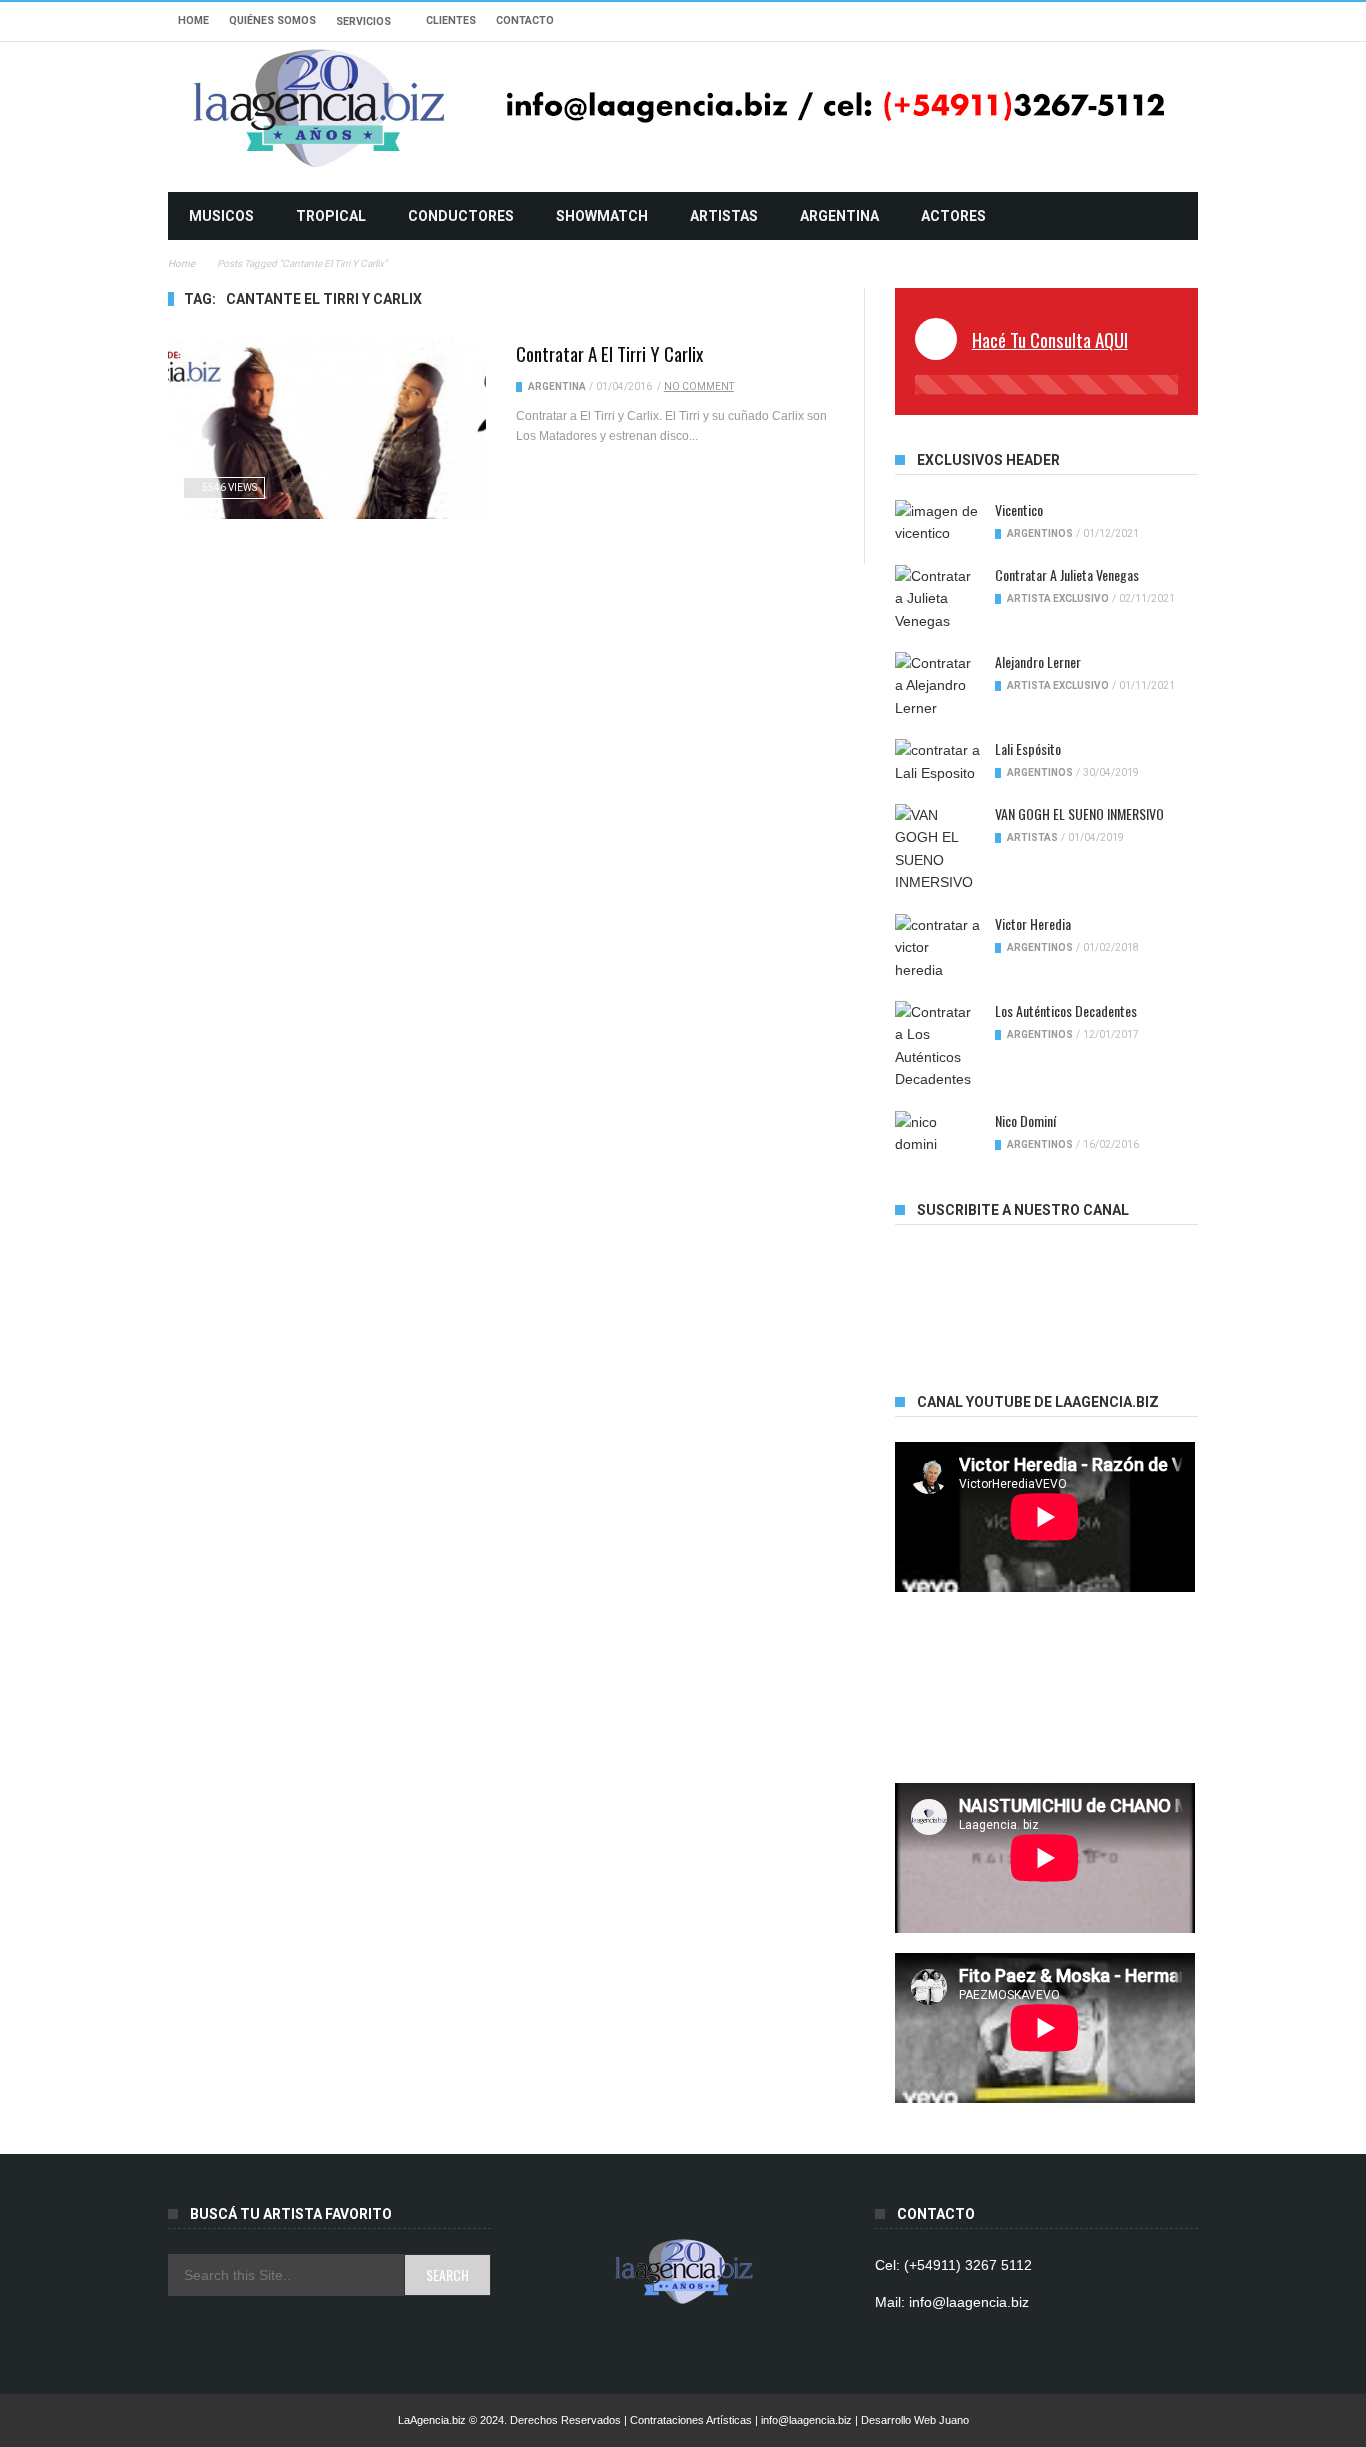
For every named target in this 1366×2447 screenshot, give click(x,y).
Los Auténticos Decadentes (1066, 1010)
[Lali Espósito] (937, 761)
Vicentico (1019, 509)
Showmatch (602, 216)
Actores (953, 216)
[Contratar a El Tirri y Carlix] (327, 429)
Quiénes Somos (272, 20)
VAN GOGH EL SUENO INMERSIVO (1079, 813)
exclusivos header (988, 460)
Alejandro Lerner (1038, 661)
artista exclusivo (1058, 598)
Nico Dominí (1025, 1120)
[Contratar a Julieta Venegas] (937, 598)
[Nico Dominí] (937, 1133)
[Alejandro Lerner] (937, 685)
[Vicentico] (937, 522)
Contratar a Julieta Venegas (1067, 574)
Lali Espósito (1028, 748)
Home (193, 20)
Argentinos (1040, 533)
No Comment (699, 386)
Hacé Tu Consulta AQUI (1050, 339)
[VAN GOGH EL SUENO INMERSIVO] (937, 849)
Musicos (221, 216)
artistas (724, 216)
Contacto (525, 20)
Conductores (461, 216)
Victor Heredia (1033, 923)
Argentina (839, 216)
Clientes (451, 20)
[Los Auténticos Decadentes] (937, 1046)
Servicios (363, 21)
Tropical (331, 216)
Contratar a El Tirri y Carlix (609, 353)
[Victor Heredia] (937, 947)
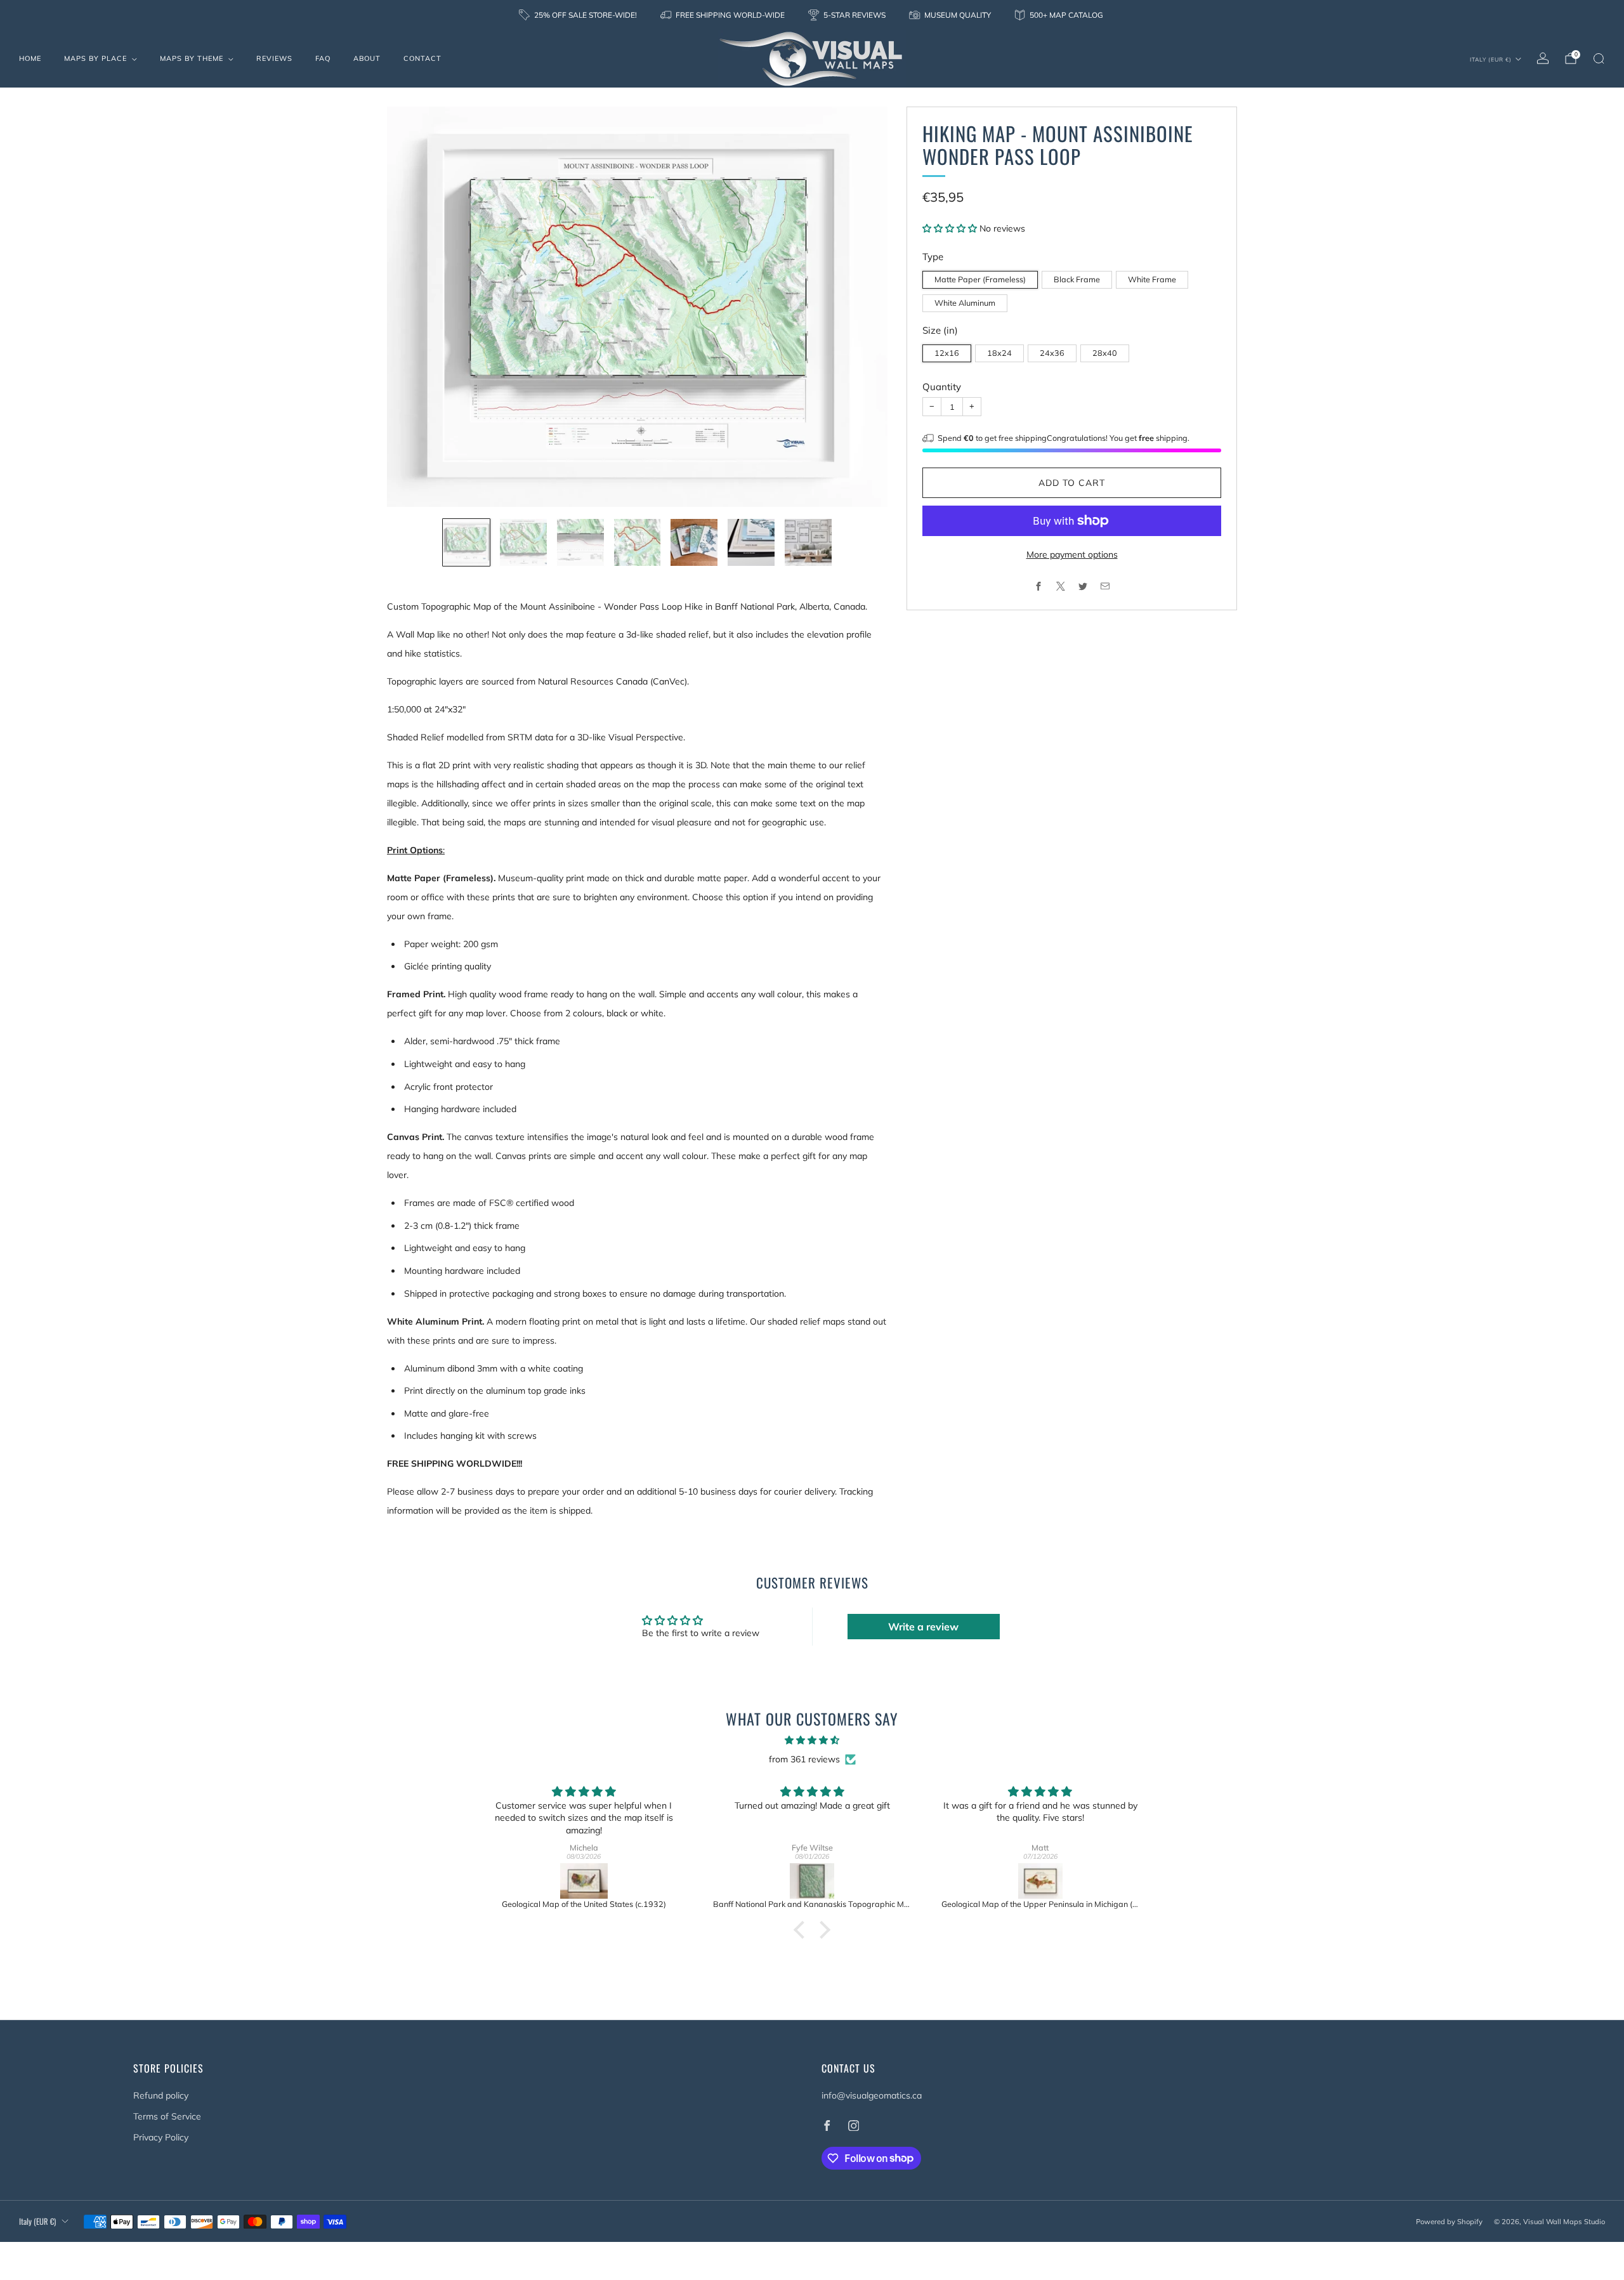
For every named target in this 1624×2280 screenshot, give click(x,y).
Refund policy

::::::

» **WORK ORDER**
When you write out the material, keep every line exact and leave out each picture.

» **RESULT BELOW**
For every named target in this 1366×2447 screenshot, give click(x,y).
Los Auténticos Decadentes (1066, 1010)
[Lali Espósito] (937, 761)
Vicentico (1019, 509)
Showmatch (602, 216)
Actores (953, 216)
[Contratar a El Tirri y Carlix] (327, 429)
Quiénes Somos (272, 20)
VAN GOGH EL SUENO INMERSIVO (1079, 813)
exclusivos header (988, 460)
Alejandro Lerner (1038, 661)
artista exclusivo (1058, 598)
Nico Dominí (1025, 1120)
[Contratar a Julieta Venegas] (937, 598)
[Nico Dominí] (937, 1133)
[Alejandro Lerner] (937, 685)
[Vicentico] (937, 522)
Contratar a Julieta Venegas (1067, 574)
Lali Espósito (1028, 748)
Home (193, 20)
Argentinos (1040, 533)
No Comment (699, 386)
Hacé Tu Consulta AQUI (1050, 339)
[VAN GOGH EL SUENO INMERSIVO] (937, 849)
Musicos (221, 216)
artistas (724, 216)
Contacto (525, 20)
Conductores (461, 216)
Victor Heredia (1033, 923)
Argentina (839, 216)
Clientes (451, 20)
[Los Auténticos Decadentes] (937, 1046)
Servicios (363, 21)
Tropical (331, 216)
Contratar a El Tirri y Carlix (609, 353)
[Victor Heredia] (937, 947)
For every named target in this 1624×2280 screenshot, give click(x,y).
Refund policy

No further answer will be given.